Single-Cell Biophysics: Measurement, Modulation, and Modeling

Single-Cell Biophysics: Measurement, Modulation, and Modeling

Poster Abstracts

20-POS Board 10 Study of Microthermal Effects Due to Nanosecond Pulsed Electric Field on a Single Realistically Shaped Neuron Agnese Denzi 1,2 , Francesca Apollonio 2 , Riccardo Di Stefano 2 , Marco Leonetti 1 , Giancarlo Ruocco 1 , Micaela Liberti 2 . 1 Istituto Italiano di Tecnologia, Rome, Italy, 2 University of Rome “La Sapienza, Rome, Italy. In the last decades, the use of short (order of nanosecond) and intense (order of MV/m) electric pulses, has become a promising tool in different applications and in particular in cancer treatment [1]. Though a macroscopic thermal effect can be experimentally excluded, if the effect of the local electric field, in particular on irregular cell [2], can produce a microthermal effect is still under discussion.

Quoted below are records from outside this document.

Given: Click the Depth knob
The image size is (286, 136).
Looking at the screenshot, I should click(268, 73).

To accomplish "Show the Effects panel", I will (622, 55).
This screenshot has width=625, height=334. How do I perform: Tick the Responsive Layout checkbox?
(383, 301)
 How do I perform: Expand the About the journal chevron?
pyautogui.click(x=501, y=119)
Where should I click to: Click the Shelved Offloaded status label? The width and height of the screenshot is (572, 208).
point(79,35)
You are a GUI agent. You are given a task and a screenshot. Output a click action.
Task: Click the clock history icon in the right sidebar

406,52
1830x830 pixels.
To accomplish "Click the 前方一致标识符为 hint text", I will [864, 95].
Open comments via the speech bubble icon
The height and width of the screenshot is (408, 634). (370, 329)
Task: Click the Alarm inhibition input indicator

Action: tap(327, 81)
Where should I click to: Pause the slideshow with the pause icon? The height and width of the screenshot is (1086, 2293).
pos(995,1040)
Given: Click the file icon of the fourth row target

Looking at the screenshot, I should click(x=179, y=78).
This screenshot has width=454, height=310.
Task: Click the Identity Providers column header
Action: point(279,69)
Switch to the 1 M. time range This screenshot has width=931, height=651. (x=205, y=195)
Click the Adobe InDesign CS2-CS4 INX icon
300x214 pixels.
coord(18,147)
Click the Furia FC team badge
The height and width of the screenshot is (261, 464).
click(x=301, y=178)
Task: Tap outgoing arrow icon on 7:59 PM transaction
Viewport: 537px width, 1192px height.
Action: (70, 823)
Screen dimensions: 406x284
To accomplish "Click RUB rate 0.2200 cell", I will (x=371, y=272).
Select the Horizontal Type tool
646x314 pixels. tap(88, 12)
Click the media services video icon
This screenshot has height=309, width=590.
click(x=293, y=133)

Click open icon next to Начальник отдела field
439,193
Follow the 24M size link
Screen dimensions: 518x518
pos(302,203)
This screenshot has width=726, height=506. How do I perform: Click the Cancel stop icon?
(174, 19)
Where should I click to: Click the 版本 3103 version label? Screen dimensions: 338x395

Aim of this work is to numerically study the local temperature increment during a 10 nanosecond pulse with amplitude able to determine the poration of the cell membrane. In order to consider an irregularly shaped cell, a realistic model of single neuron has been considered. The parameters for the thermal model have been taken from [3] and the electrical ones from [4], considering two different external medium with high (DMEM) and low (Sucrose) conductivity. The microdosimetry model has been extracted starting from a fluorescence image using a clusterization method. The border of the neuron has been imported in a multiphysics software (COMSOL Multiphysics®) in which we have been able to couple the electric and the thermal problem. The results are reported in terms of external field necessary for poration (E poration ) and the increment of temperature (ΔT): DMEM E poration ≈0.91 MV/m and ΔT ≈0.03 K Sucrose E poration ≈9.3 MV/m and ΔT ≈0.04 K The electric field, as expected, is higher in a non conductive medium but the ΔT is very low in both the conditions. [1] M. Breton et al, Bioelectromagnetics, 2012. [2] A. Denzi et al., Journal of membrane biology, 2016. [3] R.P. Croce et al., Plasma Science, IEEE Transactions on, 2010. [4] A. Denzi et al, Journal of membrane biology, 2013.